Mayor Sheila Dixon announced Tuesday the creation of the Anti-Animal Abuse Task Force, a group including representatives from city offices, the police, the state's attorney's office, animal welfare organizations and city residents.

Over a year, the task force will assess the effectiveness of Baltimore's cruelty laws and brainstorm ways to raise awareness of animal abuse. It will also consider ways city agencies and animal advocates can better coordinate their efforts.

The task force will issue recommendations to the mayor.

"The protection and safety of animals in this city is an important concern," Dixon said. "It's imperative we treat this issue with the upmost importance."

The first meeting will be at 6 p.m. July 15 at City Hall - though it won't be open to the public. Task force chairwoman Caroline Griffin, an attorney who's on the board of Baltimore's Humane Society, said the public will, however, be welcome at some future meetings.

In May, someone doused a pit bull puppy with gasoline and set it on fire in Southwest Baltimore.

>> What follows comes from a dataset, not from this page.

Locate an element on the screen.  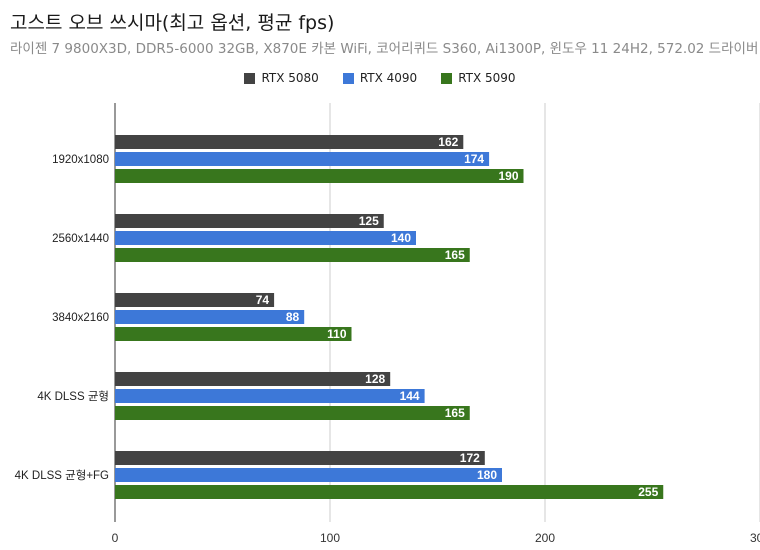
data-label: 174 is located at coordinates (474, 159).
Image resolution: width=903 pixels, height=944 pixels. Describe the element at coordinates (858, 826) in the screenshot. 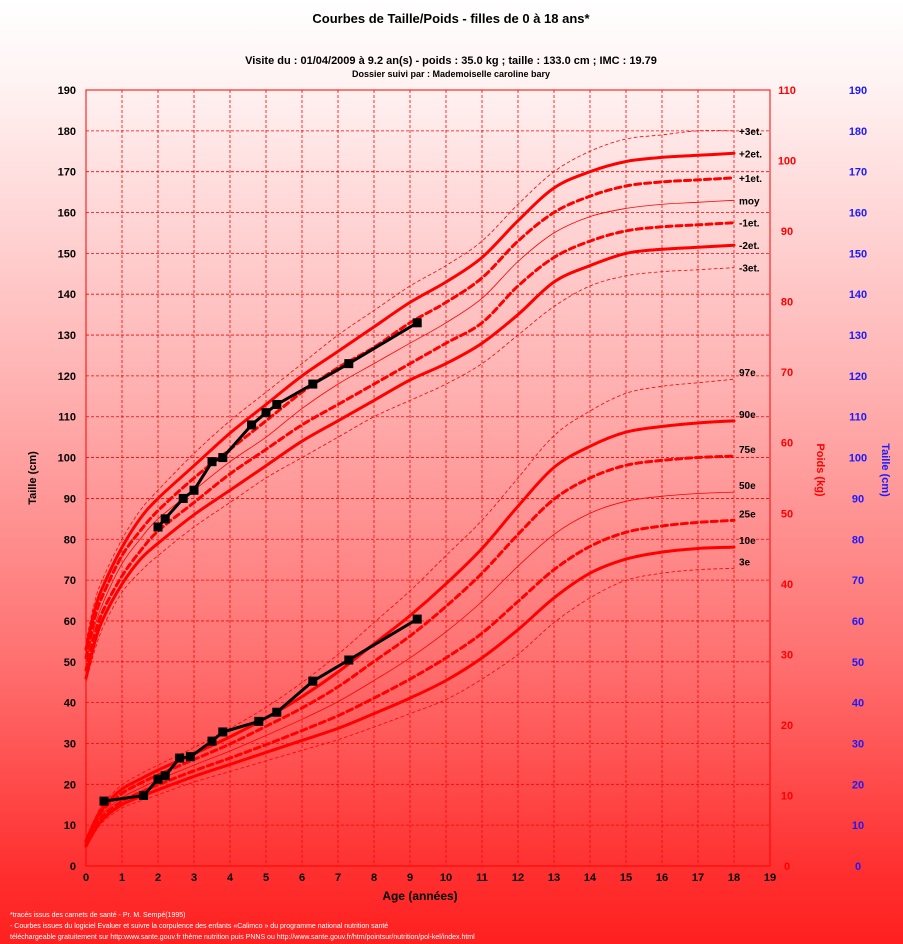

I see `y-tick-label-right-height: 10` at that location.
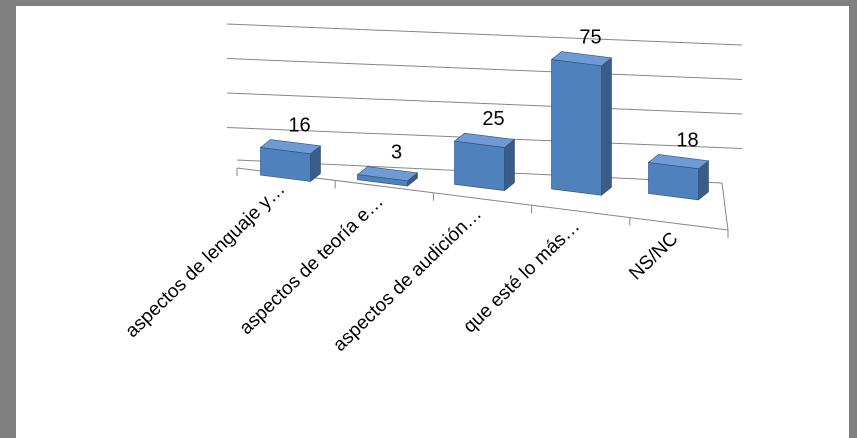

The dog, who came to be known as Phoenix, was soon euthanized because of the extensive injuries and people raised more than $26,000 to find out who did it. Teenage twins were eventually charged as juveniles in the case.

In June, two cats were found within two weeks in the same Northwest Baltimore neighborhood, burned, beaten and tied to a school fence. No one has been arrested.

Christine Muldowney, a social worker from Lauraville, is one of two citizens joining the effort. As she's been all over town for her job, she says she's seen for years the grim evidence of abused dogs and cats.

"I've seen the bodies," she said, adding that she hopes this will be a way to pull something positive from the death of Phoenix.

Dixon said the public should call 311 if they see suspected animal abuse.

"We just keep receiving case after case. and not a lot is getting done," says Jennifer Mead-Brause, executive director of Baltimore Animal Rescue and Care Shelter Inc., where Phoenix was first treated.

One thing Mead-Brause plans to start immediately is tracking abuse cases in the city.